Appellants claim they had outstanding discovery requests that were directly related to factual issues regarding OPSB's prior knowledge of harassment at Warren Easton and OPSB's conduct that may have contributed to appellant's injuries. Appellants further assert the discovery was delayed because of the defendants, including OPSB, filing exceptions. Despite the foregoing contentions, appellants' failure to complete discovery is not justifiable. Appellants have put forth nothing to show that efforts were made to locate potential witnesses or facilitate the production of documents. If the information was as critical as appellants would have this Court believe, appellants had ample opportunity to conduct discovery considering almost three years had passed between the time appellants filed their initial petition and the time OPSB filed its motion for summary judgment.

Appellants' attempt to seek additional time to complete discovery now comes far too late. Regardless, it is mere speculation that these witnesses and written responses might shed light on OPSB's knowledge, awareness, and supervision. Accordingly, we find the trial could did not abuse its discretion in determining that appellants had sufficient opportunity to conduct discovery. This assignment is without merit.

2. OPSB Failed to Meet its Burden of Proof

To maintain an action against a school board, a plaintiff must prove that

Page 1198

the school board owed the student a duty. Here, appellant was a student at a charter school, which entails a different standard of liability. La.
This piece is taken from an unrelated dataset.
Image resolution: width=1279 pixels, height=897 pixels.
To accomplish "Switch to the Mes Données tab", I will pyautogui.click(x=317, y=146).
R.S. 17:3993(A) states: " The local school board and its members individually are immune from civil liability for any damages arising with respect to all activities related to the operation of any type of charter school they may authorize as a chartering authority, except as is otherwise specifically provided in a charter." Thus, La. R.S. 17:3993(A) grants the school board immunity in situations similar to the instant case, unless the underlying charter agreement provides an express exclusion.

Section 13.4.7 of the Charter Agreement between Warren Easton and OPSB, effective at the time of the incident, specifically acknowledged the school board's immunity pursuant to La. R.S. 17:3993. However, Section 13.4.8 provided that " [t]his indemnification shall not apply to the extent that any claim, lien, demand, suit or liability arises from the sole negligence of wrongful act or omission of any OPSB Indemnitee." Moreover, Section 10.1 granted OPSB oversight authority of Warren Easton, " to take all reasonable steps necessary to confirm that Charter School is and remains in material compliance with this Operating Agreement and applicable law."

Appellants argue the rape was a result of OPSB's sole negligence in not complying with the oversight provision, and thus, pursuant to Section 13.4.8, it is not immune from liability. In support of this argument, appellants assert that the affidavit appellees attached to their summary judgment motion from Bernard J. Bilbo, OPSB's Director of Security,[4] is insufficient to prove that OPSB ensured that Warren Easton was in material compliance with the law and Charter Agreement provisions, a requirement of Section 10.1.

Appellants' assertion that OPSB is liable for this reason is simply an unsubstantiated claim. OPSB had no prior notice that the rape was likely to occur and by all accounts, happened without warning. Appellant testified at her deposition that she did not know the boy who raped her and she had no interactions with him prior to the incident. While it is undeniable that this was an extremely tragic event, without any prior knowledge herself, there is no way that OPSB's oversight could have prevented the incident from occurring. Thus, OPSB's statutory immunity will not be overcome unless a duty was owed to appellant, the duty was breached, and the breach was solely because of OPSB's negligence.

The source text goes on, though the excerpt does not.